### [Your goal]
Write out the records again exactly. Nothing should be dropped.

──────── Dataset entries ────────

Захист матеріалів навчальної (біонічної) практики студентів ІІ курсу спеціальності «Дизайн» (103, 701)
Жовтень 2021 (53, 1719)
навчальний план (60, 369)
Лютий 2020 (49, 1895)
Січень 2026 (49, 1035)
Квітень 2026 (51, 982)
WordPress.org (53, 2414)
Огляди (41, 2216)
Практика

────────

### [Written response]
Захист матеріалів навчальної (біонічної) практики студентів ІІ курсу спеціальності «Дизайн» (103, 701)
Жовтень 2021 (53, 1719)
навчальний план (60, 369)
Лютий 2020 (49, 1895)
Січень 2026 (49, 1035)
Квітень 2026 (51, 982)
WordPress.org (53, 2414)
Огляди (41, 2216)
Практика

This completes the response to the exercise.